Le pantalon porté sous le del est caché par le bas de la robe et par les bottes. Les bottes ont le bout recourbé, pour ne pas blesser la terre mère. Habituellement noire, elles peuvent être de couleurs vives à l’occasion du Naadam ; il en va de même des bottes portées par les lutteurs.

Le del n’est pas porté en ville, où l’on s’habille à l’occidental (toutefois, des stylistes s’en inspirent pour leurs créations). Dans la steppe, les éleveurs sont vêtus aussi bien à l’occidental qu’en del. Ils se coiffent d’un chapeau de feutre sorti tout droit de quelque western, ou plus simplement d’une casquette; beaucoup plus rarement du chapeau traditionnel, un genre de calotte de couleurs vives au sommet surélevé.

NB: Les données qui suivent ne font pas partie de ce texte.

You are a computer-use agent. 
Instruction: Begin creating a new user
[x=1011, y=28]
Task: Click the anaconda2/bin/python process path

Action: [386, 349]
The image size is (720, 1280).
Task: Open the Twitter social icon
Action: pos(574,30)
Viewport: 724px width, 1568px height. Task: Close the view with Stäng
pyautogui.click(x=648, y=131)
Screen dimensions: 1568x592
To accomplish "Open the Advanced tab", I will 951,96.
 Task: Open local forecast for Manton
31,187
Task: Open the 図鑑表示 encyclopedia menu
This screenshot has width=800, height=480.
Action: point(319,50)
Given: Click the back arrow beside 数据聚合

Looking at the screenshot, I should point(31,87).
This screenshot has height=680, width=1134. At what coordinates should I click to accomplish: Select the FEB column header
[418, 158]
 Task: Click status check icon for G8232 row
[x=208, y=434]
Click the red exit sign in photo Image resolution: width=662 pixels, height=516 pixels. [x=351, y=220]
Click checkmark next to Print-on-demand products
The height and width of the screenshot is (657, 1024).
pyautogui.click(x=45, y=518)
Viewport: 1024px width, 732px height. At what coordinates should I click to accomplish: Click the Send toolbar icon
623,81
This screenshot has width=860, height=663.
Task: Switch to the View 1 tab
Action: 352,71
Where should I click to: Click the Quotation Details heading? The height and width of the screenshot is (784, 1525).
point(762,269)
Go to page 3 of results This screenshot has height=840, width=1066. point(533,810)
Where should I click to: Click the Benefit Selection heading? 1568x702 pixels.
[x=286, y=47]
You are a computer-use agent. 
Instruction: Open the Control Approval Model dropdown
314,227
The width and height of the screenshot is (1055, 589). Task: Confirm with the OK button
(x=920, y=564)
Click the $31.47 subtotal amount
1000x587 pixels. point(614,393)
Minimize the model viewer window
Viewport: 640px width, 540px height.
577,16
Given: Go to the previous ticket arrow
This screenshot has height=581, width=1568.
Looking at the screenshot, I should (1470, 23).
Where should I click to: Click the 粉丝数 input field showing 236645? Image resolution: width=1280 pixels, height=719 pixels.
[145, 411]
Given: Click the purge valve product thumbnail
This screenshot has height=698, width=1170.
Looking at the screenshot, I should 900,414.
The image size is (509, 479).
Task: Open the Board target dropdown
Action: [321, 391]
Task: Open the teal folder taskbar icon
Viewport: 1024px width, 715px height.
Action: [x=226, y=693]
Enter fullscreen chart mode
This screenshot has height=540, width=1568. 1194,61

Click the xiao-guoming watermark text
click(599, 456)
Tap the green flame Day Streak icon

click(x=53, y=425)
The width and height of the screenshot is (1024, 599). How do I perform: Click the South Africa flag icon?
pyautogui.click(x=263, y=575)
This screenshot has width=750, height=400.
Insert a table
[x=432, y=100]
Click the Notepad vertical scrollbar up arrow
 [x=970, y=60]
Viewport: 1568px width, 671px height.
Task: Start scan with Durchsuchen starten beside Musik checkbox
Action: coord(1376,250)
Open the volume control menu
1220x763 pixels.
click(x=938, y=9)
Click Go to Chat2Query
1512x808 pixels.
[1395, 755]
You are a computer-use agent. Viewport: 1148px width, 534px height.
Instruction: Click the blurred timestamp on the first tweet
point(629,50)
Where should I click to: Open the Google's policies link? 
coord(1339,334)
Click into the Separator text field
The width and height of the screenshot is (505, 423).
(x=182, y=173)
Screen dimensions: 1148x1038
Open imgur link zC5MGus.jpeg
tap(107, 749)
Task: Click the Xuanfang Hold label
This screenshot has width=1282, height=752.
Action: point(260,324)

Les candidats au tir à l’arc (206 cette année) sont aussi bien des hommes que des femmes, de jeunes enfants que des vieillards. Ceux qui attendent leur tour bandent leur arc pour le tester, ils se saluent, discutent entre eux, tandis que les tireurs se concentrent et décochent leurs flèches. La cible est située à 75 mètres pour les hommes, 60 pour les femmes. Elle est constituée de cylindres de la taille d’un gobelet, empilés et alignés, et surmontée d’un fil rouge. Le but est d’atteindre ces cylindres ou de passer sous la ligne. Lorsque le tireur y parvient, les arbitres placés derrière la cible lèvent les bras et crient « Uukhaï ! » (« bravo », « bon tir »). Les hommes disposent de quarante flèches, les femmes de vingt flèches. Le vainqueur final reçoit le titre de « Mergen », c’est à dire habile tireur.

Une course de chevaux

Nous quittons le terrain de tir pour déjeuner à l’hôtel, et aussi faire une petite sieste réparatrice car la fatigue du voyage et le décalage horaire de sept heures commencent à se faire sentir. En début d’après-midi, le bus nous emmène hors de la ville pour assister au passage d’une course de chevaux.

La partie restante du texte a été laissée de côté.